>> start STORED ROWS
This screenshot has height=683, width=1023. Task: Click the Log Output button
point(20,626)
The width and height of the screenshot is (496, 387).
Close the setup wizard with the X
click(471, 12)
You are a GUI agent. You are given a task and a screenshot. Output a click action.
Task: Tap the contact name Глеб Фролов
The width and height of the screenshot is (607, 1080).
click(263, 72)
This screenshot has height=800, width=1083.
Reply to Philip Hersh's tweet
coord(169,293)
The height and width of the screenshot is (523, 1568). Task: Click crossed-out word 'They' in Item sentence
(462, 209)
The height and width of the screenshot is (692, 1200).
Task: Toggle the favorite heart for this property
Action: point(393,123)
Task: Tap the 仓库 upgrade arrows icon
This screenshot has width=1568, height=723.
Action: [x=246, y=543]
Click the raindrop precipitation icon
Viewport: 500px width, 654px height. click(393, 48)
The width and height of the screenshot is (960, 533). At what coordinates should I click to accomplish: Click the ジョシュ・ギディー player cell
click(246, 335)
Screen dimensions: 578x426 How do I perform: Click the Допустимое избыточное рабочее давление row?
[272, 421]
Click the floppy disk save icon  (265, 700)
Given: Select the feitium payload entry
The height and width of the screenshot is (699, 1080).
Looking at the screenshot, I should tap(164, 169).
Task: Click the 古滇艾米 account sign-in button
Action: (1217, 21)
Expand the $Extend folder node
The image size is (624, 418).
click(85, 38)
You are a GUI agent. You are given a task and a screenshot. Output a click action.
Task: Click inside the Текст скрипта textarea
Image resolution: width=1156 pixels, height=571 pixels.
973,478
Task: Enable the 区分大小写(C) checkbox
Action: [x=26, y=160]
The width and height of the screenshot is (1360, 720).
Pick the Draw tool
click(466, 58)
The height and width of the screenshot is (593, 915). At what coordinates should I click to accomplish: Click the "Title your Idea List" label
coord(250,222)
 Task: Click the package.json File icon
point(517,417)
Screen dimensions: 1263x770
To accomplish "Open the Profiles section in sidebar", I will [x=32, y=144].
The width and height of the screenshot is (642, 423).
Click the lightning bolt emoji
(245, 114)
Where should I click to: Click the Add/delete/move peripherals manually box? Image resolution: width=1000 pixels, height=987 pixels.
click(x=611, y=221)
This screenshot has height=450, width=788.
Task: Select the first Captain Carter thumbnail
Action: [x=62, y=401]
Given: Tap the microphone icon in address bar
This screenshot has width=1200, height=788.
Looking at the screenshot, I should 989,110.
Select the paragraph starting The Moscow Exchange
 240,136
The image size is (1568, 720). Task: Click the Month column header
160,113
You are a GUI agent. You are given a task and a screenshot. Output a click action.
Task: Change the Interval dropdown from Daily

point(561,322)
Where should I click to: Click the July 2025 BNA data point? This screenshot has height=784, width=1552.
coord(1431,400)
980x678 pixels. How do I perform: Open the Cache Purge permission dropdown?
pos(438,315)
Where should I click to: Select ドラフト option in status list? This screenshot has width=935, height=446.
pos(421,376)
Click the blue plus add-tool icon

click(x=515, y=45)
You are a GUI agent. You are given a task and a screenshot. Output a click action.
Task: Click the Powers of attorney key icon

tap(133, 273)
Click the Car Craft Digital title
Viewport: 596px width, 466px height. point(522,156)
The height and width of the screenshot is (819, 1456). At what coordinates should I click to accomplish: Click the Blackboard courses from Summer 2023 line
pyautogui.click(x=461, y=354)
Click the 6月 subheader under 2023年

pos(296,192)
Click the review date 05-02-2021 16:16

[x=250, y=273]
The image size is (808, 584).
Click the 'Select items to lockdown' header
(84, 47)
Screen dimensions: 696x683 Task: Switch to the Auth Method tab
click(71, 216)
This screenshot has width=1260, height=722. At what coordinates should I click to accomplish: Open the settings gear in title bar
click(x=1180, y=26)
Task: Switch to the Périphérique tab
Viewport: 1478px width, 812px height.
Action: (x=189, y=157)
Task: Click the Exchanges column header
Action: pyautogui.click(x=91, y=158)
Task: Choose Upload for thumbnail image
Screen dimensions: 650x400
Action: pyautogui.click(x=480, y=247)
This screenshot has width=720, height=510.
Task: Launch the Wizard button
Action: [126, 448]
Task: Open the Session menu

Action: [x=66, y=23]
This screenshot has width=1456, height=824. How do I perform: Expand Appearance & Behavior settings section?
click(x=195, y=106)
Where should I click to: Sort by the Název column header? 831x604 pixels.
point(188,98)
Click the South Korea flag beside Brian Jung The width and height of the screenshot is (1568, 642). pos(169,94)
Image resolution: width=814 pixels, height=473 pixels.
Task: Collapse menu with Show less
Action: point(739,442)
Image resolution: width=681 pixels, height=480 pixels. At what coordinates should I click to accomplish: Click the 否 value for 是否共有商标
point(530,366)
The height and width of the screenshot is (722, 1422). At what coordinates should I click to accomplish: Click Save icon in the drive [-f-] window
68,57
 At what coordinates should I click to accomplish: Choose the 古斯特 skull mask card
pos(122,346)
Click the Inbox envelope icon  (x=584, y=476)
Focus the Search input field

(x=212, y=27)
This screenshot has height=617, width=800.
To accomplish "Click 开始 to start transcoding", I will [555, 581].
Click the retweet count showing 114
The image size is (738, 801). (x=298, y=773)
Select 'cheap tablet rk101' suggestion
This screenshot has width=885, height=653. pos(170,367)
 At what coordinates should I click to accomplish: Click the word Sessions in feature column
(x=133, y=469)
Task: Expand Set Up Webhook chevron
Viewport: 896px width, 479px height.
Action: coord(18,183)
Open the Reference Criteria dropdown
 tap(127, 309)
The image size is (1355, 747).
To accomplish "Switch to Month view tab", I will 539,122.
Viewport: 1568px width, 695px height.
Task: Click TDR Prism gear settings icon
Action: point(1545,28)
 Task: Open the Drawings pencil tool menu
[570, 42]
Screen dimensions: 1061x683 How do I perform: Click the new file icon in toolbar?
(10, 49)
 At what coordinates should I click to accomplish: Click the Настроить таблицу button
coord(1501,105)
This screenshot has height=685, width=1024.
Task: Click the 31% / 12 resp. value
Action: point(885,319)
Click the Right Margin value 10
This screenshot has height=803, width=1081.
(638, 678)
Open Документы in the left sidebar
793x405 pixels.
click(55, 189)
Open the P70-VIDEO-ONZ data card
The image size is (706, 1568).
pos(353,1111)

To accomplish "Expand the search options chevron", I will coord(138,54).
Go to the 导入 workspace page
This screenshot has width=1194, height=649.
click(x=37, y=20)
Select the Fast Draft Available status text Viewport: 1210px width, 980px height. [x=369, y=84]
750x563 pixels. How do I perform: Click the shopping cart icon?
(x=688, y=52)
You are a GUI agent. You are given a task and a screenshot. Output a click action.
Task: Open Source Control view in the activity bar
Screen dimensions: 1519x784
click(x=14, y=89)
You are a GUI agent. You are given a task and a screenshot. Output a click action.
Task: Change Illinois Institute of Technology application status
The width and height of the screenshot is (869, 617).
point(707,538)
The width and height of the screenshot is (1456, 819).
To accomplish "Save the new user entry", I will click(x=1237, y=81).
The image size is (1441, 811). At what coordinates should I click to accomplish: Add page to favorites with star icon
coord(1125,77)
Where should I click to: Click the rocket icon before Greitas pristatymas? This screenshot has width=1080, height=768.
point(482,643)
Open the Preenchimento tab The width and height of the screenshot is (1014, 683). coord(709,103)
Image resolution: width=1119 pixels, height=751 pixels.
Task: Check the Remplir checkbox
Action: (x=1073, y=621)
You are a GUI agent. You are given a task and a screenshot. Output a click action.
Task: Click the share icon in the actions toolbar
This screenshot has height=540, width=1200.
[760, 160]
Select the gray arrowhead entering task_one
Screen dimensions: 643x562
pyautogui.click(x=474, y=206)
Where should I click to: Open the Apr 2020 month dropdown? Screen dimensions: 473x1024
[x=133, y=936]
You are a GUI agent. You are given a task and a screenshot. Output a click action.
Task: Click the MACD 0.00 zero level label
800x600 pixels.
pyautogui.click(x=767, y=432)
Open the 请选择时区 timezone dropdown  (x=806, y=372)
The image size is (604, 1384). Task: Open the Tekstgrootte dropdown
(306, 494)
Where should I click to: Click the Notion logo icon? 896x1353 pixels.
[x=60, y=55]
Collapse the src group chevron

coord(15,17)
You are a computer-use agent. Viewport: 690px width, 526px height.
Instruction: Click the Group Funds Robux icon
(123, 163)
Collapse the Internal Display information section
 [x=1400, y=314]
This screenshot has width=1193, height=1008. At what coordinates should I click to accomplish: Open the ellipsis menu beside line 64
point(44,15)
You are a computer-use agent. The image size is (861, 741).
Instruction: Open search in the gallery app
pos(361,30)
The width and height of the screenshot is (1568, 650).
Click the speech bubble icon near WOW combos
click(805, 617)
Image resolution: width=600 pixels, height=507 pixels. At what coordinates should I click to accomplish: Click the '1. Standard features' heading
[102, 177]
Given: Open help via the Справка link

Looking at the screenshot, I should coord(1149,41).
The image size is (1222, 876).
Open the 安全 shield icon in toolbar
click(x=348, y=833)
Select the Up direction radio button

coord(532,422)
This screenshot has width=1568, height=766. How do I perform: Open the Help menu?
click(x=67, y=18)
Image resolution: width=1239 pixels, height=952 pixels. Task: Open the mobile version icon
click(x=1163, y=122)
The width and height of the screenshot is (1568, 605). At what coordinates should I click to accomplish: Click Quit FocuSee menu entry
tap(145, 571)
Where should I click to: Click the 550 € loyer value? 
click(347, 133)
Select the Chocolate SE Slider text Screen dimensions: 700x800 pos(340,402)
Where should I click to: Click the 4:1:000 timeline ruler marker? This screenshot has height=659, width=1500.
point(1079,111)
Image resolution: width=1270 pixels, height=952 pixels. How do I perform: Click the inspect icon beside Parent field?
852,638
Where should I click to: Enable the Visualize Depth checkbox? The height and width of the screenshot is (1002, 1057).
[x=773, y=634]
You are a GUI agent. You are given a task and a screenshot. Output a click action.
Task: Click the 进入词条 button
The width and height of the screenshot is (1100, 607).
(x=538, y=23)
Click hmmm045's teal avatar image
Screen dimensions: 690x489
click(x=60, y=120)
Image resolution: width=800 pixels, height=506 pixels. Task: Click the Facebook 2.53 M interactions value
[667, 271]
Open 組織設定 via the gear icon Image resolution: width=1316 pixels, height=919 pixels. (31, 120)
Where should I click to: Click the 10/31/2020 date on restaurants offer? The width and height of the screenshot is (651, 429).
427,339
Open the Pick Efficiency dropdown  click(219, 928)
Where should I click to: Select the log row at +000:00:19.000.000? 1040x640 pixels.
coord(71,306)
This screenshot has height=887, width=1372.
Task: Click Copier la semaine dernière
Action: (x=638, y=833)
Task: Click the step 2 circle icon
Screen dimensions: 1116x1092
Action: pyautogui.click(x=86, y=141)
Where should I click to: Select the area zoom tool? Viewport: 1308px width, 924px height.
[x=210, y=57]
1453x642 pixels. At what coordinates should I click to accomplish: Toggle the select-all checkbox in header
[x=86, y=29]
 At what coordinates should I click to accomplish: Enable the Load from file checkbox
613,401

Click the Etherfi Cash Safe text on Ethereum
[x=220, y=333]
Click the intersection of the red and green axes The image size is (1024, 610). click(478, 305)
>> end STORED ROWS
TO BE DONE:
Lay out the data as a two-column CSV with the columns text and answer, starting with the line containing "Click hmmm045's teal avatar image" and going on through the line containing "Open 組織設定 via". Use one row for each text-answer pair, with each value in a single quoted field and line breaks turned into spaces.

WRITTEN SOLUTION:
text,answer
"Click hmmm045's teal avatar image Screen dimensions: 690x489","click(x=60, y=120)"
"Image resolution: width=800 pixels, height=506 pixels. Task: Click the Facebook 2.53 M interactions value","[667, 271]"
"Open 組織設定 via the gear icon Image resolution: width=1316 pixels, height=919 pixels.","(31, 120)"